Jeśli karta nie działa również po umieszczeniu w czytniku, należy sprawdzić, czy drzwi można otworzyć manualnie. Renault Scénic jest wyposażony w klasyczny zamek ukryty w klamce drzwi kierowcy. Aby z niego skorzystać, trzeba wysunąć osłonę zamka – zazwyczaj plastikową zaślepkę – co pozwala użyć metalowego kluczyka awaryjnego ukrytego wewnątrz karty. Niektóre wersje wymagają lekkiego podważenia osłony, dlatego warto to przećwiczyć wcześniej, zanim awaria zaskoczy nas na deszczu czy w nocy.
Po otwarciu drzwi i dostaniu się do wnętrza, kartę należy włożyć do gniazda czytnika. Jeśli system nadal jej nie rozpoznaje, problem może leżeć po stronie układu odczytu – uszkodzony czytnik, zaśniedziałe styki lub przerwany przewód mogą powodować brak komunikacji. Czasem wystarczy lekko poruszyć kartą lub oczyścić jej powierzchnię, by została poprawnie odczytana. W starszych egzemplarzach często dochodziło do zimnych lutów w samym czytniku lub obluzowania gniazda, co wymagało demontażu konsoli i naprawy połączeń.
Jeżeli auto w ogóle nie reaguje – nie zapalają się kontrolki, nie działa centralny zamek ani przycisk rozruchu – możliwe jest, że problem leży nie w karcie, ale w układzie zasilania. Często rozładowany lub całkowicie uszkodzony akumulator powoduje, że system nie ma możliwości rozpoznania żadnego urządzenia. W takiej sytuacji należy sprawdzić napięcie akumulatora lub podłączyć źródło zewnętrzne, na przykład booster lub inne auto z kablami rozruchowymi.
Jeśli mimo sprawnej baterii, działającego akumulatora i poprawnego umieszczenia w czytniku karta nadal nie jest rozpoznawana, pozostaje podejrzenie jej fizycznego uszkodzenia. Może to być spowodowane zalaniem, upadkiem, przepięciem lub zużyciem elektroniki wewnątrz. W takiej sytuacji konieczna jest diagnoza w serwisie – możliwe jest sklonowanie uszkodzonej karty, jeśli chociaż część jej układów jest jeszcze sprawna, lub zamówienie nowej i jej zakodowanie do samochodu.

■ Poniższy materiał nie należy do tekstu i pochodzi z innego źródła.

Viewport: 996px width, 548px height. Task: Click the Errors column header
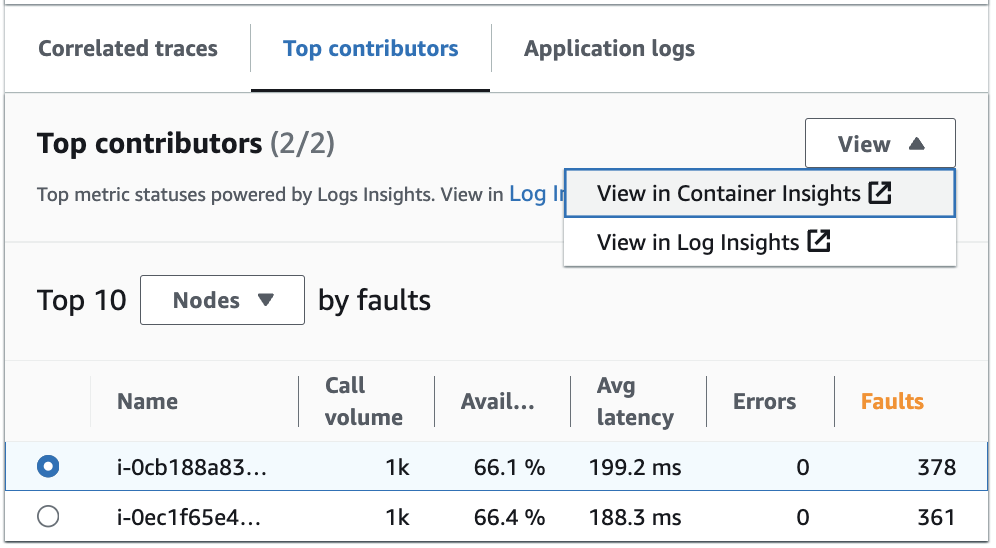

Renault przewiduje możliwość programowania dodatkowej karty w przypadku utraty lub uszkodzenia, ale procedura wymaga dostępu do komputera serwisowego i kodu zabezpieczającego pojazdu. W przypadku awarii karty głównej, jeśli nie mamy zapasowej, można odzyskać dostęp tylko z pomocą serwisu, który odczyta numer VIN i zamówi nowy nośnik. Warto pamiętać, że nowa karta to wydatek rzędu kilkuset złotych, a jej zaprogramowanie w ASO może dodatkowo podnieść koszt całej operacji.
Jeśli mamy szczęście i posiadamy drugą, zapasową kartę, należy jak najszybciej sprawdzić, czy działa ona poprawnie. Jeżeli tak, nie tylko pozwala to awaryjnie uruchomić auto, ale także potwierdza, że pierwotna karta uległa uszkodzeniu. Warto wtedy zlecić jej regenerację lub wymianę, zanim również zapasowa przestanie działać – co niestety nie jest rzadkością, szczególnie po latach użytkowania.
System hands free w Renault Scénic to wygodne rozwiązanie, ale wymagające nieco ostrożności i regularnej kontroli stanu baterii. W awaryjnych sytuacjach dostęp manualny do wnętrza auta i możliwość fizycznego umieszczenia karty w czytniku to kluczowe elementy, które pozwalają uniknąć stresu i nieplanowanego unieruchomienia pojazdu. Warto pamiętać, że im szybciej zareagujemy na pierwsze objawy – spadek zasięgu karty, opóźnione odblokowywanie drzwi, chwilowe błędy rozruchu – tym większa szansa na niedrogie i skuteczne rozwiązanie problemu.